Saturday, April 23, 2011

Peach Cake with Coconut Icing

So this recipe was a little experiment. It started out as one thing, but along the way I changed my mind. One of my favourite food combos is peaches and cream. I found a tin of sliced peached in syrup in my pantry and saw and instant, LIGHTBULB! Little individual peaches and cream cupcakes. I had about 2 hours before I had to be at a friends house for afternoon tea. She was making scones and I thought this would be a lovely addition to the spread.

While mixing the cake batter, I pondered about my love for baking and in particular, the sound the knife makes when slicing into a cake as it hits the bottom of the plate. You know, that dull muted tap.
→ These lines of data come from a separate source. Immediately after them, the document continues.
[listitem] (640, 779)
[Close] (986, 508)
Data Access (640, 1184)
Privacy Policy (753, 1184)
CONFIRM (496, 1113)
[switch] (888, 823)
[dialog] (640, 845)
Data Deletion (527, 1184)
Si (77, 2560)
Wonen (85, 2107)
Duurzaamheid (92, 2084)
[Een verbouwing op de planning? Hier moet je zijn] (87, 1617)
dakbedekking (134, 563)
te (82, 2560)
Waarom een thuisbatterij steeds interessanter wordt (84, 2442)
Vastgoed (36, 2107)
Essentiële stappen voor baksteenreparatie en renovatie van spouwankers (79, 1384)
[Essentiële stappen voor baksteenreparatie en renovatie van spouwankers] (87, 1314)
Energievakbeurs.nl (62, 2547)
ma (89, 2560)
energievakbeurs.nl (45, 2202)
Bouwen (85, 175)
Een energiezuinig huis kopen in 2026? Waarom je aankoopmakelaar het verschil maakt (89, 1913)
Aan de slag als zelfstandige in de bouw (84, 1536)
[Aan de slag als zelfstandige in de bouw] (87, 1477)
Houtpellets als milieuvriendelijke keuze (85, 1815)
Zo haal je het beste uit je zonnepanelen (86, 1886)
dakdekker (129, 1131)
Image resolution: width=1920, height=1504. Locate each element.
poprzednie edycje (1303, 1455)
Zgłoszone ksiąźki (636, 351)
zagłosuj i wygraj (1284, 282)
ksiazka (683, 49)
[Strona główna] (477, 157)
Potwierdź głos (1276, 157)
Music to my ears.

So I changed my game plan, and decided I'd make a whole cake rather than individual cupcakes.

Oh! I also took the liberty of taking pics of the afternoon tea. It was absolutely delightful!

I'll post up the recipe at a later date, but basically, it's a regular vanilla cupcake recipe (google: vanilla cupcake recipe) , just add some of the peach syrup into the batter, and butter cream icing with lemon and desiccated coconut added. When pouring into the cake tin, only pour half the batter. Arrange the peaches in the same formation you see in the picture and pour the rest of the batter in.

Also, thanks to Jaye from Whimsically Divine for the mention!